The addition of amino acids and reducing sugars increased the substrate of the Maillard reaction and promoted the synthesis of PPs during the smoking process. Amino acids, especially aromatic amino acids, are important precursors for the synthesis of PPs. SAV is rich in numerous kinds of amino acids. The 4-hydroxybenzaldehyde synthesized from tyrosine [12] is the precursor for the synthesis of hydroxybenzoic phenolic acids, which can derive many polyphenols, such as PP 5 and PP 1. Phenylalanine is a common intermediate in the synthesis of PPs [26] and can derive various PPs [34]. Therefore, the addition of phenylalanine promotes the synthesis of PPs. In addition, some of the added amino acids are non-neutral amino acids, which may cause changes in environmental factors such as pH and affect the release of PPs. The reaction of amino acids and reducing sugars can also cause changes in some environmental factors. Therefore, the increase in the accumulation of PPs by exogenous addition may be due either to the direct addition of amino acids and reducing sugars or to other indirect factors derived from such addition. Sugars are an important source of polyphenol side chain groups. Glycolaldehyde, glyoxal, and glyoxylic acid are formed in large quantities in the Maillard reaction as the fragmentation products of sugars, providing aldehyde groups for PPs [35,36,37]. For example, glyoxylic acid reacts with guaiacol or catechol to form PP 1, and PP 7 is the intermediate product of the reaction [38,39]. Therefore, the increase in glyoxylic acid content is conducive to the production of PPs 1 and 7, and fluctuations in the content of PP 7 during the smoking process may be related to the conversion of PP 7 to PP 1 (Table 1).

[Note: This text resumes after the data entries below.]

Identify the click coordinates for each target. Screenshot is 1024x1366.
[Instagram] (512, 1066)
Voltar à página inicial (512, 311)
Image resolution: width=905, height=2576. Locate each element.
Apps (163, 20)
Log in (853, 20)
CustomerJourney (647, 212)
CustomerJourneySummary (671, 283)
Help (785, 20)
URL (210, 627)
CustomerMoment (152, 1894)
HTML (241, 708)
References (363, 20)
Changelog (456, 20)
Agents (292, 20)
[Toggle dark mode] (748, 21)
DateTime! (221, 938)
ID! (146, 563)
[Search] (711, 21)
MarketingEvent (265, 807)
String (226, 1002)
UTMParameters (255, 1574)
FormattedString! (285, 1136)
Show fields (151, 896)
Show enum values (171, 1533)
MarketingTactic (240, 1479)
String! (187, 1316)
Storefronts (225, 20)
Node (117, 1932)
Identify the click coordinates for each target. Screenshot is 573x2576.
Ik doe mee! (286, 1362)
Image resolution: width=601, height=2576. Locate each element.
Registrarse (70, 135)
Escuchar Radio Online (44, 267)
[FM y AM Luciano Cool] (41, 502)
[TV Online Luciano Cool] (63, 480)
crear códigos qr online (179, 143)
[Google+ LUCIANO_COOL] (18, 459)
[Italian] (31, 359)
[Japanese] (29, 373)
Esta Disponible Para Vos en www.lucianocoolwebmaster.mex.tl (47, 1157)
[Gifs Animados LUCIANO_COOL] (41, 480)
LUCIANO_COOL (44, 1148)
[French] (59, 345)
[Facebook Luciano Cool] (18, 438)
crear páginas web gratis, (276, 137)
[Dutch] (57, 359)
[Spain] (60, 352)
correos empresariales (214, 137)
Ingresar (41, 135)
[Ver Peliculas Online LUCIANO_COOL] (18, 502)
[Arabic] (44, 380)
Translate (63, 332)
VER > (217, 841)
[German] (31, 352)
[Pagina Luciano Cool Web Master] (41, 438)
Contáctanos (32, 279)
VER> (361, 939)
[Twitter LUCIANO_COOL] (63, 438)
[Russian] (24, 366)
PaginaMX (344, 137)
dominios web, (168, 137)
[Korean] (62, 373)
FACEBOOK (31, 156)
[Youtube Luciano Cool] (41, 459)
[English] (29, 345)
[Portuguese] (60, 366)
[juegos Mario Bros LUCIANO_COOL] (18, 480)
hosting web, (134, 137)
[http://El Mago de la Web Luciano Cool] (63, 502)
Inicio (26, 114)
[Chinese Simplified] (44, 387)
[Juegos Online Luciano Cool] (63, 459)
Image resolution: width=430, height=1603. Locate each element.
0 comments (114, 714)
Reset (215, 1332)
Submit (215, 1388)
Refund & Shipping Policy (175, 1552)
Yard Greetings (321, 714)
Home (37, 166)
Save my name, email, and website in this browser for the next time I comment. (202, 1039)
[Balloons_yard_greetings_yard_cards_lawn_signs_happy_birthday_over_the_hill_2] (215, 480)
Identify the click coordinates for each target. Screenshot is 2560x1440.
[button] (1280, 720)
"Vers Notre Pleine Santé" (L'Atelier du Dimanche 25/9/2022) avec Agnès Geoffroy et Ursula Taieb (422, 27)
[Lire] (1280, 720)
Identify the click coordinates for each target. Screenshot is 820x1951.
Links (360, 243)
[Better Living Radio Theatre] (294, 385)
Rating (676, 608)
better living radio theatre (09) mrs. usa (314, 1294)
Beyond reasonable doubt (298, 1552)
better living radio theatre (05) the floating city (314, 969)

However, changes in smoking conditions undeniably have a negative effect on PP accumulation. For example, catechins are easily degraded at high temperatures [25], which may be the reason why PPs 12 and 13 disappeared during the middle and late stages of smoking process (Table 3). High temperatures may cause more PPs to participate in the formation of melanoidin [24], and reduce the content of free PPs in vinegar. The effect of temperature on the bonding of PPs with the matrix is also related to the endothermic and exothermic heat of broken bonds. The increase in temperature is conducive to the hydrophobic interaction between the PPs and the matrix [8], which is not conducive to the release of PPs. In summary, the effects of promoting and restraining the accumulation of PPs during the smoking process occur simultaneously, and the promotion effect was dominant during the smoking process, which increased the content of TWSP.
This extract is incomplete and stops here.